Of course you’ve never heard of these individuals. They once played in those groups, but no one remembers them.

That the faded remnants of CCR continue to tour, even after Fogerty tried to prevent them from using the name Creedence Clearwater Revisited (which cleverly retains the initials of the original band), is testament to the public’s enduring fascination with the music of rock’s golden era. But a decent pub covers band could probably replicate the CCR sound just as well.

* * *

ALL MY LIFE, the word “fatality” has been pronounced with the stress on the second syllable: fa-TAL-ity. But in some radio news reports on the holiday road toll, the emphasis has mysteriously shifted to the first syllable, so that it comes out as “FAY-tality”.

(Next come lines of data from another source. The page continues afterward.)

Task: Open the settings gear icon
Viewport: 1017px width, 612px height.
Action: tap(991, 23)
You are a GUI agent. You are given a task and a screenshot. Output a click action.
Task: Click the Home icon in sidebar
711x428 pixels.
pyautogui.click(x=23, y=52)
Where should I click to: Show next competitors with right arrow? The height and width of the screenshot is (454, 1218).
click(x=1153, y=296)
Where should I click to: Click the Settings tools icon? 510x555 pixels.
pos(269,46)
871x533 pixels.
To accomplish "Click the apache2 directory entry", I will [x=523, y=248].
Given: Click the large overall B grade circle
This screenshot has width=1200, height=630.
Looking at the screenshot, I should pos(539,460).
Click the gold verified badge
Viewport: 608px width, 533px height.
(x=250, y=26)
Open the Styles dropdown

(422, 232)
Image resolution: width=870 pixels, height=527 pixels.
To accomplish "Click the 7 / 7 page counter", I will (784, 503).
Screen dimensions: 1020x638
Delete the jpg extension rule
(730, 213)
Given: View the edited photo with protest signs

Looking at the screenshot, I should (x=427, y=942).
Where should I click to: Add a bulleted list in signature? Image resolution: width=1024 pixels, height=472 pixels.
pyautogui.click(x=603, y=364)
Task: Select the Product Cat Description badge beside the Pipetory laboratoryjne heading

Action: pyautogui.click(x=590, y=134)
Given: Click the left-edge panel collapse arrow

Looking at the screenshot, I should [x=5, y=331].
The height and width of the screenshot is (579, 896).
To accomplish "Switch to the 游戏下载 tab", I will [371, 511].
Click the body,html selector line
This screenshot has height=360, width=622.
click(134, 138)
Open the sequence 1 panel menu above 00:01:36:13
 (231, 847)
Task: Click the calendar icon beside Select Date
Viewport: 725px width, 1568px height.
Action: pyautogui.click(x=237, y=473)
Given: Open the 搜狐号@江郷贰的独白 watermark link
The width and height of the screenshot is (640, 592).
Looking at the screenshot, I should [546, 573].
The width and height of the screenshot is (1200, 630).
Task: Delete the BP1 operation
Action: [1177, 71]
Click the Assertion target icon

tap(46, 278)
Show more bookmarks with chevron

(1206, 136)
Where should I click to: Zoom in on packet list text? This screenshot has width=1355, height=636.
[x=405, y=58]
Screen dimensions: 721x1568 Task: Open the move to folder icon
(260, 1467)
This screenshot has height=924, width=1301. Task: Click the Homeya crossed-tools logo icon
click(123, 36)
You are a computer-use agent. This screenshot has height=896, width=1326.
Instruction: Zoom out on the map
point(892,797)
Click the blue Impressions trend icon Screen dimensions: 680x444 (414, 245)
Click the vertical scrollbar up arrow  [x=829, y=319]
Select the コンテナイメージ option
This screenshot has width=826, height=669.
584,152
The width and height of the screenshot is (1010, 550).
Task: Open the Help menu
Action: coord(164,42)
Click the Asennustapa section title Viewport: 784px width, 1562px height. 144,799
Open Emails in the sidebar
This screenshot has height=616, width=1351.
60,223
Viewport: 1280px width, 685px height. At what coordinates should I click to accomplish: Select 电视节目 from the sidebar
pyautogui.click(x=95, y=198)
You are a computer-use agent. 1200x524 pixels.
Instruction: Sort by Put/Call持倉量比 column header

A similar fate has befallen the word “flotilla”. Traditionally it has been pronounced as flo-TILL-a. But when Israeli commandos boarded a fleet of Turkish relief ships approaching Gaza in 2010, television and radio newsreaders decided this was all wrong. Suddenly it became FLOW-tilla.

Similarly, broadcast reports on the Foreshore and Seabed Act often referred to the public DO-main, rather than do-MAIN. This quaint pronunciation is reminiscent of parts of the American South, where people call the POL-lice when someone’s causing trouble.

Why these peculiar inflexions? It can only be ignorance. A new generation of journalists and newsreaders appears not to have encountered these words before, so makes up whatever pronunciation feels right. Then it starts to spread virally.

Sadly, resistance is probably futile. This is a language in flux – a process as unstoppable as the phases of the moon.

1 comment:

The probligo said...

OF THOSE WHO BOTHERED TO VOTE, more than 50% were in favour of the government. That is the fundamental of democracy.

Those who failed to vote can have no complaint about the outcome. They disenfranchised themselves.

Those who insist upon voting for the fringes - whether you consider "Legalise Cannabis" any more fringe than McGillicudy Serious Party, Mana, ACT, or Winnie the Pooh matters not - all have had their opportunity as well.

To turn around now and blame the system is not the solution. Some decent and workable policies in place of tired old ideologies would be a great starting point. A campaign that focussed on solutions for the future rather than personalities could garner quite a level of support as well. The Greens have proven that.

"Apathy is the greatest enemy of democracy". So true!